TWO YEARS OF living through a pandemic has given us deeper insight into how extreme inequalities of income and wealth matter—and in some cases dictate who lives and who dies.
The pandemic economy supercharged existing inequalities, worsening the economic circumstances of the already precarious while further concentrating wealth and power in the hands of the already wealthy. In the first 21 months of the pandemic, roughly 700 U.S. billionaires saw their combined wealth increase by $2.2 trillion, even as millions lost their lives and livelihoods. A few hundred U.S. billionaires now have a combined wealth of $5.2 trillion, while the bottom half of all U.S. households—165 million people—have a combined $3.4 trillion.

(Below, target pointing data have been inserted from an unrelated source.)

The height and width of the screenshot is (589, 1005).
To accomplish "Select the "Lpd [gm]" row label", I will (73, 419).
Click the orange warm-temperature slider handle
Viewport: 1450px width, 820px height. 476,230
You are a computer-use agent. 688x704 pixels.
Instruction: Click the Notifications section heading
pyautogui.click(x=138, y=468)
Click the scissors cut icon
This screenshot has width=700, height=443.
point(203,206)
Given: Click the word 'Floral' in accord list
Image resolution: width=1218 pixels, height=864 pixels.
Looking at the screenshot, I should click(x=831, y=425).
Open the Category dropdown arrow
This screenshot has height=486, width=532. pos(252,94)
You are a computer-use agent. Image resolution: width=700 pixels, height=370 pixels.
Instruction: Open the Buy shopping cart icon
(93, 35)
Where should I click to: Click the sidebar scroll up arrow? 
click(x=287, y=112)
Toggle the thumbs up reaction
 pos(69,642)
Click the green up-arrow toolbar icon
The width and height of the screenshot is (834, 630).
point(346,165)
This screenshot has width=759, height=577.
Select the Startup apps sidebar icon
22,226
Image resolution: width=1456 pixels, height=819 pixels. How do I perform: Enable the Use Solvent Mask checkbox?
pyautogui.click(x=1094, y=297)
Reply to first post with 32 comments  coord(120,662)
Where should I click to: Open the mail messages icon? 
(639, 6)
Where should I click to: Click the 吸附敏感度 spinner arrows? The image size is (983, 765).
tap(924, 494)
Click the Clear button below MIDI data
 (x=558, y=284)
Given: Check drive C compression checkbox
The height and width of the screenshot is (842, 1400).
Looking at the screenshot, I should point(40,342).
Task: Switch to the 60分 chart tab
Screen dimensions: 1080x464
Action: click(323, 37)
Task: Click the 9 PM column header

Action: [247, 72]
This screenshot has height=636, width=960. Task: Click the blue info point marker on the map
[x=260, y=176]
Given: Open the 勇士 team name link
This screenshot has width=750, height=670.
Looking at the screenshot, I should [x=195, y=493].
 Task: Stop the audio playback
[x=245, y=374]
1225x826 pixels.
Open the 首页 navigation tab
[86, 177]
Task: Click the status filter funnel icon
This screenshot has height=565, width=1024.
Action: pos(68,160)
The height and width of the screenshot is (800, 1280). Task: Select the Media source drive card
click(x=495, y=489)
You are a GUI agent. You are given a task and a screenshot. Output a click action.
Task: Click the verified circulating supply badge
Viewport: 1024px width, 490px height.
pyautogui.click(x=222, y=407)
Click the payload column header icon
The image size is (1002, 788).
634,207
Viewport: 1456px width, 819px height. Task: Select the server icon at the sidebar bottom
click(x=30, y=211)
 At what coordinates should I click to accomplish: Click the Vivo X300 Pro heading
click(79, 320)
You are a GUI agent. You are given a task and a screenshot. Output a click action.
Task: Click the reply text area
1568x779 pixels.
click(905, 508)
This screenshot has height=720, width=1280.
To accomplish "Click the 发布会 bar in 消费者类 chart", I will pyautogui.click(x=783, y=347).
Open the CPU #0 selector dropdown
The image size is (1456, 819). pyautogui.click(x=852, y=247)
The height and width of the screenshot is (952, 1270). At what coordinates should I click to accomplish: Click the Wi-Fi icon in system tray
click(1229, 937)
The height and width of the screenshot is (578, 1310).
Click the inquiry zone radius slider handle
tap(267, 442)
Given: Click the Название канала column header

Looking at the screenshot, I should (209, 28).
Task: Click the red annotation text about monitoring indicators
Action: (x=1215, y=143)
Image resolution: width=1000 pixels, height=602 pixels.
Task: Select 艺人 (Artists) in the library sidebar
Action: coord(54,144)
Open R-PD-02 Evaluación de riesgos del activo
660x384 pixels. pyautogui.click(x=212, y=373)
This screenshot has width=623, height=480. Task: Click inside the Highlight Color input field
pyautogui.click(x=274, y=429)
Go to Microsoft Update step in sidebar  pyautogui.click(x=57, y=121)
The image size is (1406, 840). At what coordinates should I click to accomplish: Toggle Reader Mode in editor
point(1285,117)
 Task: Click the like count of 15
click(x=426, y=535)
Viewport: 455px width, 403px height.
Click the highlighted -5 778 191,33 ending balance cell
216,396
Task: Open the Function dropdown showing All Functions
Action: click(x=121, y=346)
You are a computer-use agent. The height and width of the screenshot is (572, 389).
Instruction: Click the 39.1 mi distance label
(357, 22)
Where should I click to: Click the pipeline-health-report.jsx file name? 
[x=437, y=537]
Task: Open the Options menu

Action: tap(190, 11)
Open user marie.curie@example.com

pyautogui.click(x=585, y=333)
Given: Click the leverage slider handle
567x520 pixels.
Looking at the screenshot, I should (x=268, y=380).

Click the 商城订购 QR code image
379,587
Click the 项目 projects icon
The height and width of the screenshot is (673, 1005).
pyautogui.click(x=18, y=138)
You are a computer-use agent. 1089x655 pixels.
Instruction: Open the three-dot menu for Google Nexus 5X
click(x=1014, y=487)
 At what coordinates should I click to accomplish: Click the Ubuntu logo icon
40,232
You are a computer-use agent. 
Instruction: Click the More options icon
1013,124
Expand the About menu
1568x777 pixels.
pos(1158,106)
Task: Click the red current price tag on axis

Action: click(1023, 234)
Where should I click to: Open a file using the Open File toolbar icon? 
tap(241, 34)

It’s easy to see these inequality trends as invisible or remote forces without agency, or as failures of government policymakers to write the rules of the economy to ensure greater shared prosperity. However, there are private actors who function as “agents of inequality” whose daily work inflames existing divisions. These include what social scientists call the “wealth defense industry”—the veritable professional army of accountants, tax lawyers, wealth managers, and family office staffers that facilitates the hiding and sequestering of wealth.
These enablers serve the ultrawealthy—those with wealth upward of $30 million—and are paid millions to hide trillions. They labor to ensure that there is a two-tier tax system, with one set of rules for their ultrawealthy clients and another set of rules for everyone else. They also facilitate the creation of inherited wealth dynasties and monopoly power, directly exacerbating the existing racial wealth divide and entrenching concentrations of wealth and power.
The role of these enablers is in plain sight as nations around the world try to recover from the pandemic and find revenue to pay for it.